GNU social is building the first decentralized free software social network licensed under the GNU Affero GPL license, built on the StatusNet software stack and the OStatus protocol.

Leading the event will be Matt Lee, project lead for GNU social, who said "These meetings give us a real opportunity to bring people who are building the best tools for the social web together, to allow our developers to glean insight from the design decisions that go into creating social protocols and applications, and to allow us to quickly move forward in the development of GNU social."

Face-to-face "hacker meets" have emerged as an important way of giving momentum to projects from documentation and code to animation and user-interface design. Meeting face-to-face is doubly important for a project designed to free social network users from control by remote corporate interests.

Evan Prodromou, founder of StatusNet, Inc and operator of the popular identi.ca social messaging website said: "We're excited that GNU social and StatusNet will be working together much more closely. Working together, we think we can make great software that implements truly distributed social networking. Everyone -- individuals, businesses, universities and non-profits -- deserve to manage their own connection to the social web without sacrificing privacy, security and control."

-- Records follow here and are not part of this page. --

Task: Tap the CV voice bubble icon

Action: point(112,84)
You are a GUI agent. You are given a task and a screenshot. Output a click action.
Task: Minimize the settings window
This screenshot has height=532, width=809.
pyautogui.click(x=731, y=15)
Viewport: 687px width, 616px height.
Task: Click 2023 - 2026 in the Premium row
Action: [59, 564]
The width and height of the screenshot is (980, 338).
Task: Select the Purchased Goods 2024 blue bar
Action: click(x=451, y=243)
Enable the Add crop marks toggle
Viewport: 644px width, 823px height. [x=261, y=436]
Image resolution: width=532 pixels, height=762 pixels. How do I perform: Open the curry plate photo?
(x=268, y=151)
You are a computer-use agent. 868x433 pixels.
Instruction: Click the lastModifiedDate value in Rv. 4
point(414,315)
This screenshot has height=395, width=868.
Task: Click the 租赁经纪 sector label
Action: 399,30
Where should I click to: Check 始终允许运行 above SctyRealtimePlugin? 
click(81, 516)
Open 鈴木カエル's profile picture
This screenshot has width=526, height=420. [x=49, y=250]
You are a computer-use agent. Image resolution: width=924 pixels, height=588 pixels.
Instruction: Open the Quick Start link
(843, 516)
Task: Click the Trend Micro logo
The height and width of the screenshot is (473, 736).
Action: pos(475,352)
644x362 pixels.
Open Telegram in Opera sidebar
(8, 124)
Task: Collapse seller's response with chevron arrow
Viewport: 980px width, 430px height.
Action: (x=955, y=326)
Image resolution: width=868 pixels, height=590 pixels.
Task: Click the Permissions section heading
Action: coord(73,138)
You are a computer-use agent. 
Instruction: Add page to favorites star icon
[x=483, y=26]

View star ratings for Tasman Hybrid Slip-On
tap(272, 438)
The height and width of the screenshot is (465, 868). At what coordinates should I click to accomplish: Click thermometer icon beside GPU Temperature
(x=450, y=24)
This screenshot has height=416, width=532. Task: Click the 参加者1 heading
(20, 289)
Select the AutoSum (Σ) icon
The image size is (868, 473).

Working together for free software

The event comes as another in a series of events and articles from the foundation. In 2008, the FSF hosted a group around the topic of free network services, which led to the creation of the autonomo.us group, and in March, foundation president Richard Stallman published the first in a series of philosophical articles on network services — "Who does that server really serve?"

Update 6/28/19: the site autonomo.us is no longer active.